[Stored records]
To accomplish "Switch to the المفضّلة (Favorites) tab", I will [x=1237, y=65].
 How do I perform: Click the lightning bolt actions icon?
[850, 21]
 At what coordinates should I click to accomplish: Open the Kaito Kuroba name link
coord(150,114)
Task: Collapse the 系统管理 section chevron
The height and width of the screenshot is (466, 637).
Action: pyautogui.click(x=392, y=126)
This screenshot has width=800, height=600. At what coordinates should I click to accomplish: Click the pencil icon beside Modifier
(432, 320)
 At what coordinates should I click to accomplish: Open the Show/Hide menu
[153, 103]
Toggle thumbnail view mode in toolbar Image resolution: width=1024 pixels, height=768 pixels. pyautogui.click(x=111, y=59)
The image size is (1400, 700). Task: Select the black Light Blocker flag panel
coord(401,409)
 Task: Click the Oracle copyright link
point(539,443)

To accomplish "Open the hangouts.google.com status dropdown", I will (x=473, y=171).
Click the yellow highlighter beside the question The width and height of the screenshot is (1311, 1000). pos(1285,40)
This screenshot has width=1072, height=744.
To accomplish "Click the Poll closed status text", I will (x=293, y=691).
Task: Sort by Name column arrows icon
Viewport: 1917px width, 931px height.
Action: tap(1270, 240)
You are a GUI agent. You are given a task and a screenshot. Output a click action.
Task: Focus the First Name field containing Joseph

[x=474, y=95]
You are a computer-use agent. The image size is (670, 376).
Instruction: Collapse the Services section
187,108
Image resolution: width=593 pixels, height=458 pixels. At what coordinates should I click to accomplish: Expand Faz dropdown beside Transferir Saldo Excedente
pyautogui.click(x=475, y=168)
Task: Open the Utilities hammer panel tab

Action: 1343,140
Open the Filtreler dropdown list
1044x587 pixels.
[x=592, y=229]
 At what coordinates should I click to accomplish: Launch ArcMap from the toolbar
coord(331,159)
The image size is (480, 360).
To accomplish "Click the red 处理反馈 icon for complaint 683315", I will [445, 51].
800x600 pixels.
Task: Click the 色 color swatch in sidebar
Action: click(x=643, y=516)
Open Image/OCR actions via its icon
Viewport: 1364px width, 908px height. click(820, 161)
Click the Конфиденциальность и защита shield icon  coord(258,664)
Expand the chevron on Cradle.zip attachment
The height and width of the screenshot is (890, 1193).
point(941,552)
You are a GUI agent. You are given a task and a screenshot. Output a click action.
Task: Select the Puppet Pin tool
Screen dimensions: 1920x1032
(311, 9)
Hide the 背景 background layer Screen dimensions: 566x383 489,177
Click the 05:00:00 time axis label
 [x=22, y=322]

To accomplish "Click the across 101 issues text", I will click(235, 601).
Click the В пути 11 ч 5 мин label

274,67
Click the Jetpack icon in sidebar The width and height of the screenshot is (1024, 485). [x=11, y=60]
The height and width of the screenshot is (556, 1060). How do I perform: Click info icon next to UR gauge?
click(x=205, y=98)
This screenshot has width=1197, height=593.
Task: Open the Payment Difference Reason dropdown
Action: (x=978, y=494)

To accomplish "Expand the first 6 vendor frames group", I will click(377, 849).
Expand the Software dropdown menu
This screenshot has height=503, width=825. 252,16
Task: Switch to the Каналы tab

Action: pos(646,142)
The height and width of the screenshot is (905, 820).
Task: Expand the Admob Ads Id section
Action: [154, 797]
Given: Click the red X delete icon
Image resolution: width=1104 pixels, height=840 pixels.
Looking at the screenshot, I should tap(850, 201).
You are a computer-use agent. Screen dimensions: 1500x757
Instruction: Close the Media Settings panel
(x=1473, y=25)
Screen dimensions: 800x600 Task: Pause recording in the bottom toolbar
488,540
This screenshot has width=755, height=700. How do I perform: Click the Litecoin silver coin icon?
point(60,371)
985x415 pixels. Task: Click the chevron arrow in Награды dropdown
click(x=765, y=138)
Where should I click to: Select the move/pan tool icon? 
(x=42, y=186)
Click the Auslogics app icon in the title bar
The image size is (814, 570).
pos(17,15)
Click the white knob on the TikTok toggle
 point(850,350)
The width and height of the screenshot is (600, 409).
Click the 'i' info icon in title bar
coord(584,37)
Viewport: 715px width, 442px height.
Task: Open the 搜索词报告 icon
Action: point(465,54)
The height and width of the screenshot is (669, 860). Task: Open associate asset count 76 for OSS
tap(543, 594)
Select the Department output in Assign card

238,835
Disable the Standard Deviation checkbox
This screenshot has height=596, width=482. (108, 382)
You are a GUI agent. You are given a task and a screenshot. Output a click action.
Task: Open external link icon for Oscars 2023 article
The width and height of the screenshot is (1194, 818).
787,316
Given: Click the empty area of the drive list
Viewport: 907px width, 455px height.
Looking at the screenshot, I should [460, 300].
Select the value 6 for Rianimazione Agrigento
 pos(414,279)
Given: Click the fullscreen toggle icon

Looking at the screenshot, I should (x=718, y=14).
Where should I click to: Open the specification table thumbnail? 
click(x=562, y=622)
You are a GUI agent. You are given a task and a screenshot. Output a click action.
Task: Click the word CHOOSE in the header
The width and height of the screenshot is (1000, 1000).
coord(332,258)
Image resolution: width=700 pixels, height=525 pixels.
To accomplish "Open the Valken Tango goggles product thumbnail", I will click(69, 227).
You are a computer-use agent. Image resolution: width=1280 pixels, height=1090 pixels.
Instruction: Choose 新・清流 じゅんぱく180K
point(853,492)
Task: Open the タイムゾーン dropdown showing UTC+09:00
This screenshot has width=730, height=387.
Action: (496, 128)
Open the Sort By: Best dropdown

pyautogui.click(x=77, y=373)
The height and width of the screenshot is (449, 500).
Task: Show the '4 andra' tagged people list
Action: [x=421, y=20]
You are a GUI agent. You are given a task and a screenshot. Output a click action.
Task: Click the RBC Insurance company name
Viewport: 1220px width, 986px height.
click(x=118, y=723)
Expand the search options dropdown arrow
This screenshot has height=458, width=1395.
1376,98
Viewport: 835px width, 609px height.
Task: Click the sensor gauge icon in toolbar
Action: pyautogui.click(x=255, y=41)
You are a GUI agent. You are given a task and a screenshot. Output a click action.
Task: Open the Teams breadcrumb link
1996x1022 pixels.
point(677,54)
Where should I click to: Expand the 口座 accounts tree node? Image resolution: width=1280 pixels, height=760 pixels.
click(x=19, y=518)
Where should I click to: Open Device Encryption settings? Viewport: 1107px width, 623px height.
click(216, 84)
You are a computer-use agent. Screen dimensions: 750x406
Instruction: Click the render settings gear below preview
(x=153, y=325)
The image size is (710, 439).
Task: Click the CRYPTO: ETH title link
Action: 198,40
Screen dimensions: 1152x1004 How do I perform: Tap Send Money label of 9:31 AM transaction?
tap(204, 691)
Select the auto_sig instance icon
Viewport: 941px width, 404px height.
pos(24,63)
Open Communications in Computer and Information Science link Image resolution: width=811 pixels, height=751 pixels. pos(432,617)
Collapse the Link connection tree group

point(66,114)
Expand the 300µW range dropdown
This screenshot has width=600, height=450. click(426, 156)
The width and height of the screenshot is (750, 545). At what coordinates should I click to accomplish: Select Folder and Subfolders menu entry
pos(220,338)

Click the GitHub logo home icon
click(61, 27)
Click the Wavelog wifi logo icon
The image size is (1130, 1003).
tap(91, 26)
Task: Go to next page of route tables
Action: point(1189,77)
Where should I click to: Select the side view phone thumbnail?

= EXERCISE INSTRUCTIONS =
Copy out each line of the records character for character.

= TASK OUTPUT =
To accomplish "Switch to the المفضّلة (Favorites) tab", I will [x=1237, y=65].
 How do I perform: Click the lightning bolt actions icon?
[850, 21]
 At what coordinates should I click to accomplish: Open the Kaito Kuroba name link
coord(150,114)
Task: Collapse the 系统管理 section chevron
The height and width of the screenshot is (466, 637).
Action: pyautogui.click(x=392, y=126)
This screenshot has width=800, height=600. At what coordinates should I click to accomplish: Click the pencil icon beside Modifier
(432, 320)
 At what coordinates should I click to accomplish: Open the Show/Hide menu
[153, 103]
Toggle thumbnail view mode in toolbar Image resolution: width=1024 pixels, height=768 pixels. pyautogui.click(x=111, y=59)
The image size is (1400, 700). Task: Select the black Light Blocker flag panel
coord(401,409)
 Task: Click the Oracle copyright link
point(539,443)

To accomplish "Open the hangouts.google.com status dropdown", I will (x=473, y=171).
Click the yellow highlighter beside the question The width and height of the screenshot is (1311, 1000). pos(1285,40)
This screenshot has width=1072, height=744.
To accomplish "Click the Poll closed status text", I will (x=293, y=691).
Task: Sort by Name column arrows icon
Viewport: 1917px width, 931px height.
Action: tap(1270, 240)
You are a GUI agent. You are given a task and a screenshot. Output a click action.
Task: Focus the First Name field containing Joseph

[x=474, y=95]
You are a computer-use agent. The image size is (670, 376).
Instruction: Collapse the Services section
187,108
Image resolution: width=593 pixels, height=458 pixels. At what coordinates should I click to accomplish: Expand Faz dropdown beside Transferir Saldo Excedente
pyautogui.click(x=475, y=168)
Task: Open the Utilities hammer panel tab

Action: 1343,140
Open the Filtreler dropdown list
1044x587 pixels.
[x=592, y=229]
 At what coordinates should I click to accomplish: Launch ArcMap from the toolbar
coord(331,159)
The image size is (480, 360).
To accomplish "Click the red 处理反馈 icon for complaint 683315", I will [445, 51].
800x600 pixels.
Task: Click the 色 color swatch in sidebar
Action: click(x=643, y=516)
Open Image/OCR actions via its icon
Viewport: 1364px width, 908px height. click(820, 161)
Click the Конфиденциальность и защита shield icon  coord(258,664)
Expand the chevron on Cradle.zip attachment
The height and width of the screenshot is (890, 1193).
point(941,552)
You are a GUI agent. You are given a task and a screenshot. Output a click action.
Task: Select the Puppet Pin tool
Screen dimensions: 1920x1032
(311, 9)
Hide the 背景 background layer Screen dimensions: 566x383 489,177
Click the 05:00:00 time axis label
 [x=22, y=322]

To accomplish "Click the across 101 issues text", I will click(235, 601).
Click the В пути 11 ч 5 мин label

274,67
Click the Jetpack icon in sidebar The width and height of the screenshot is (1024, 485). [x=11, y=60]
The height and width of the screenshot is (556, 1060). How do I perform: Click info icon next to UR gauge?
click(x=205, y=98)
This screenshot has width=1197, height=593.
Task: Open the Payment Difference Reason dropdown
Action: (x=978, y=494)

To accomplish "Expand the first 6 vendor frames group", I will click(377, 849).
Expand the Software dropdown menu
This screenshot has height=503, width=825. 252,16
Task: Switch to the Каналы tab

Action: pos(646,142)
The height and width of the screenshot is (905, 820).
Task: Expand the Admob Ads Id section
Action: [154, 797]
Given: Click the red X delete icon
Image resolution: width=1104 pixels, height=840 pixels.
Looking at the screenshot, I should tap(850, 201).
You are a computer-use agent. Screen dimensions: 1500x757
Instruction: Close the Media Settings panel
(x=1473, y=25)
Screen dimensions: 800x600 Task: Pause recording in the bottom toolbar
488,540
This screenshot has width=755, height=700. How do I perform: Click the Litecoin silver coin icon?
point(60,371)
985x415 pixels. Task: Click the chevron arrow in Награды dropdown
click(x=765, y=138)
Where should I click to: Select the move/pan tool icon? 
(x=42, y=186)
Click the Auslogics app icon in the title bar
The image size is (814, 570).
pos(17,15)
Click the white knob on the TikTok toggle
 point(850,350)
The width and height of the screenshot is (600, 409).
Click the 'i' info icon in title bar
coord(584,37)
Viewport: 715px width, 442px height.
Task: Open the 搜索词报告 icon
Action: point(465,54)
The height and width of the screenshot is (669, 860). Task: Open associate asset count 76 for OSS
tap(543, 594)
Select the Department output in Assign card

238,835
Disable the Standard Deviation checkbox
This screenshot has height=596, width=482. (108, 382)
You are a GUI agent. You are given a task and a screenshot. Output a click action.
Task: Open external link icon for Oscars 2023 article
The width and height of the screenshot is (1194, 818).
787,316
Given: Click the empty area of the drive list
Viewport: 907px width, 455px height.
Looking at the screenshot, I should [460, 300].
Select the value 6 for Rianimazione Agrigento
 pos(414,279)
Given: Click the fullscreen toggle icon

Looking at the screenshot, I should (x=718, y=14).
Where should I click to: Open the specification table thumbnail? 
click(x=562, y=622)
You are a GUI agent. You are given a task and a screenshot. Output a click action.
Task: Click the word CHOOSE in the header
The width and height of the screenshot is (1000, 1000).
coord(332,258)
Image resolution: width=700 pixels, height=525 pixels.
To accomplish "Open the Valken Tango goggles product thumbnail", I will click(69, 227).
You are a computer-use agent. Image resolution: width=1280 pixels, height=1090 pixels.
Instruction: Choose 新・清流 じゅんぱく180K
point(853,492)
Task: Open the タイムゾーン dropdown showing UTC+09:00
This screenshot has width=730, height=387.
Action: (496, 128)
Open the Sort By: Best dropdown

pyautogui.click(x=77, y=373)
The height and width of the screenshot is (449, 500).
Task: Show the '4 andra' tagged people list
Action: [x=421, y=20]
You are a GUI agent. You are given a task and a screenshot. Output a click action.
Task: Click the RBC Insurance company name
Viewport: 1220px width, 986px height.
click(x=118, y=723)
Expand the search options dropdown arrow
This screenshot has height=458, width=1395.
1376,98
Viewport: 835px width, 609px height.
Task: Click the sensor gauge icon in toolbar
Action: pyautogui.click(x=255, y=41)
You are a GUI agent. You are given a task and a screenshot. Output a click action.
Task: Open the Teams breadcrumb link
1996x1022 pixels.
point(677,54)
Where should I click to: Expand the 口座 accounts tree node? Image resolution: width=1280 pixels, height=760 pixels.
click(x=19, y=518)
Where should I click to: Open Device Encryption settings? Viewport: 1107px width, 623px height.
click(216, 84)
You are a computer-use agent. Screen dimensions: 750x406
Instruction: Click the render settings gear below preview
(x=153, y=325)
The image size is (710, 439).
Task: Click the CRYPTO: ETH title link
Action: 198,40
Screen dimensions: 1152x1004 How do I perform: Tap Send Money label of 9:31 AM transaction?
tap(204, 691)
Select the auto_sig instance icon
Viewport: 941px width, 404px height.
pos(24,63)
Open Communications in Computer and Information Science link Image resolution: width=811 pixels, height=751 pixels. pos(432,617)
Collapse the Link connection tree group

point(66,114)
Expand the 300µW range dropdown
This screenshot has width=600, height=450. click(426, 156)
The width and height of the screenshot is (750, 545). At what coordinates should I click to accomplish: Select Folder and Subfolders menu entry
pos(220,338)

Click the GitHub logo home icon
click(61, 27)
Click the Wavelog wifi logo icon
The image size is (1130, 1003).
tap(91, 26)
Task: Go to next page of route tables
Action: point(1189,77)
Where should I click to: Select the side view phone thumbnail?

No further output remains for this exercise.